PROVIDED TEXT
%%

Computer Science is Easy

Simplifying Computer Science for everybody

How is sound encoded digitally?

In the real world, sound is made up of varying pressure waves, typically travelling through the air. Sound can also be considered as a form of analogue data, in that it is continually varying. Unlike digital data which is broken into discrete values and discrete parts, sound occurs in a continuously varying manner over time[1]. Analogue sound has two properties that are continuously varying: frequency[2] and amplitude[3].

Since these two properties are continuously varying, it’s impossible to capture all the data contained in analogue sound. Digital sound is encoded by capturing a reasonable approximation of the sound by taking samples of the amplitude at regular intervals. While the basic process is very simple, there are still a number of concepts and variables that must be understood to achieve the right balance of quality and file size:

  • Sampling: The process of taking digital measurements of the amplitude of a sound wave at regular intervals (generally in the tens of kHz), which are encoded as a series of binary values. The amplitude is captured by a microphone and must be converted into digital data by an Analogue to Digital Converter (ADC) prior to sampling. Samples are stored in the order they are taken, and the result is a digital recording that is a good approximation of the original.
    The diagram below shows the relationship between the original sound wave (dotted line), the samples (white X symbols with corresponding digital values), and the resulting approximation (solid line):
  • Sample: A numeric value, encoded in binary, that represents the amplitude of the sound wave at a specific point in time.
  • Sampling rate: The number of samples taken per second, measured in Hertz. The sampling rate is one of two factors that affect the overall quality and file size of the digital recording. A higher sampling rate allows the sound wave to be captured more accurately over time, giving a better frequency range for the recording. This allows for more detailed sound to be recorded more accurately but also increases the file size.
  • Sampling resolution: The number of bits per sample, which determines the number of discrete values that a sample can take. This is measured in bits (normally 8 bits, 16 bits, or 24 bits per sample) and is sometimes called the sampling depth. Higher sampling resolutions result in a higher quality sound, as sampling resolution affects:
    • Dynamic range: The amplitude of the loudest and softest sounds that can be recorded. A higher sampling resolution allows for a wider dynamic range accurately.
    • Quantization: When an amplitude value is sampled, it must be assigned the digital value closest to it. The difference between the original amplitude and the digital value of the sample is called the quantization error. When there are only a small number of values to choose from, this will be significant and will result in a noticeable loss of quality.

%%

DATA RECORDS
%%

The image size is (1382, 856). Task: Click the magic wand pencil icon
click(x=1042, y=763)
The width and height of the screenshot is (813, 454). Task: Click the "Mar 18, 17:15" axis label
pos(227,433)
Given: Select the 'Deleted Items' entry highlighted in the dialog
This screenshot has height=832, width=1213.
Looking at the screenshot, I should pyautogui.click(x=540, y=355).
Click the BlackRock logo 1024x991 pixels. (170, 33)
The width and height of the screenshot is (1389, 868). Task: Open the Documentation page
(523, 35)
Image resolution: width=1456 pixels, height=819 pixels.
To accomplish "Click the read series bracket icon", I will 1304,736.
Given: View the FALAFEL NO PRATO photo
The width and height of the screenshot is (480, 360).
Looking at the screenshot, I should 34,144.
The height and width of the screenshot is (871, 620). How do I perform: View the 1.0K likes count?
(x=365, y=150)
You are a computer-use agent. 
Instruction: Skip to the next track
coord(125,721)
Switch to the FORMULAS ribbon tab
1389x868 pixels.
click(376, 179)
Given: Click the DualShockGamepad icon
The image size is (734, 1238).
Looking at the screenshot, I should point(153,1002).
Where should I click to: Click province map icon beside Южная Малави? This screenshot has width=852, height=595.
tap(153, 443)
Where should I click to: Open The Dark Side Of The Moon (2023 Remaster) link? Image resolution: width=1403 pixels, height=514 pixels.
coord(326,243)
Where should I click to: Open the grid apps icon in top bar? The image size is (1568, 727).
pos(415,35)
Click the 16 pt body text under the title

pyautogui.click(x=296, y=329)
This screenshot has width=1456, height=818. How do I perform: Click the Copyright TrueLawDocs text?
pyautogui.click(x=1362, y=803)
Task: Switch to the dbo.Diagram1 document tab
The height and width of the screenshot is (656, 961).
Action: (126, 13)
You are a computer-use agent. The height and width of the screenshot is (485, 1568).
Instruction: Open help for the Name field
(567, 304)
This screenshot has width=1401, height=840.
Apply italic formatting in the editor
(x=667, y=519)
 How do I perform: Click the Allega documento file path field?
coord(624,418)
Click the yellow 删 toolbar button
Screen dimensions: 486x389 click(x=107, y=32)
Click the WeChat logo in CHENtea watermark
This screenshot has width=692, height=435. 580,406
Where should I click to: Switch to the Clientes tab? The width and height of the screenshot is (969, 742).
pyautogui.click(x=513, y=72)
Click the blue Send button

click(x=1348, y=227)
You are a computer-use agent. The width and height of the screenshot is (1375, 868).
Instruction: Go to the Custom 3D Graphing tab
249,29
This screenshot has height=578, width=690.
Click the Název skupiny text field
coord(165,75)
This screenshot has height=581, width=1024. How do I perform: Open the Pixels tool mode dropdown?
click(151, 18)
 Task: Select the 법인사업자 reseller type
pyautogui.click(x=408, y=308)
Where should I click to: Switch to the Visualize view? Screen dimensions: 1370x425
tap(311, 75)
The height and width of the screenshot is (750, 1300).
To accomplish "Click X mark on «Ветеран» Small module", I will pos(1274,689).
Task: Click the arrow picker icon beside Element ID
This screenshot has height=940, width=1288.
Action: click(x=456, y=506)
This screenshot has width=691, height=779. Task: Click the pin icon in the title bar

%%

TASKS TO COMPLETE
1. According to the page on digital sound encoding, what is the difference between the original amplitude and the digital value of the sample called?
2. Extend the explanation of how sound is encoded digitally, starting right after its final sentence.

SET OF ANSWERS
1. The quantization error.

2.
As always, we must choose the most appropriate sampling resolution and sampling rate to meet our needs. A higher-quality recording will require a correspondingly larger file size, which requires more storage space, more memory, and more time to transmit, as well as potentially being too big to send as an email attachment.

One widespread standard for digital sound recording, CD-quality sound, is designed to match the capabilities of the human ear. It uses a sampling rate of 44.1 kHz and a 16-bit sampling resolution. These values have been specifically chosen to accurately represent any sound the human ear can perceive, making CD-quality sound as near to the original as possible while not wasting storage space (which would limit the amount of music that could be stored). The extra 4.1 kHz in the sampling rate covers recording losses and possible artefacts that must be filtered out.

 No matter how much detail we choose to encode, a digital recording will always contain less information than the analogue sound it represents. However, humans can only hear sounds between a very specific frequency range (between 20 Hz and 20 kHz), over a dynamic range of around 90 dB. The Nyquist Theorem states, to accurately record a sound, the sampling resolution must be at least double the highest frequency required, which gives us a minimum sampling rate of 40 kHz. A 16-bit sampling resolution is sufficient to cover a dynamic range of 90 dB. This means it’s possible to produce digital recordings that are theoretically indistinguishable from the original analogue sound with a sampling rate of 40 kHz and a sampling resolution of 16 bits.

Calculating file size for digital sound recordings

As has been mentioned above, file size is affected by the sampling rate and sampling resolution, but there are two more factors to consider:

  • The duration of the recording: Longer recordings use more samples and require more storage.
  • The number of audio channels: A stereo recording contains two separate channels (one for the right speaker and another for the lest), and requires twice as much data as a mono recording, which only contains data for one speaker.

To calculate the file size of a digital recording, use this formula:

FILE SIZE = DURATION IN SECONDS × SAMPLING RATE × SAMPLING RESOLUTION IN BYTES × NUMBER OF CHANNELS

 It is a fairly common-sense formula when you understand the variables involved. As always, read the question carefully.

Features of sound editing software

A major advantage of digital sound is that it can be edited again and again, without any risk of generation loss[4], making it the standard for producing industry-quality sound recordings. Digital sound editing software offers a lot of features that give the user a great deal of control over the end product, including:

  • Cut, copy, and paste: As with any editing software, the ability to perform these basic operations is of great importance.
  • Multiple tracks: Several digital recordings can be combined into one final product, with each recording held on its own track. This allows for complex ‘layering’ of sounds to create a sophisticated result.
  • Timeline adjustments: The sound in each track can be moved along the time axis so that it starts sooner or later.
  • Pan: Every track can be ‘panned’ so that it is biased toward the left speaker, the right speaker, or balanced between the two.
  • Gain: The ‘loudness’ of each track can be set using the gain control, allowing for different sounds to be blended together in a balanced fashion.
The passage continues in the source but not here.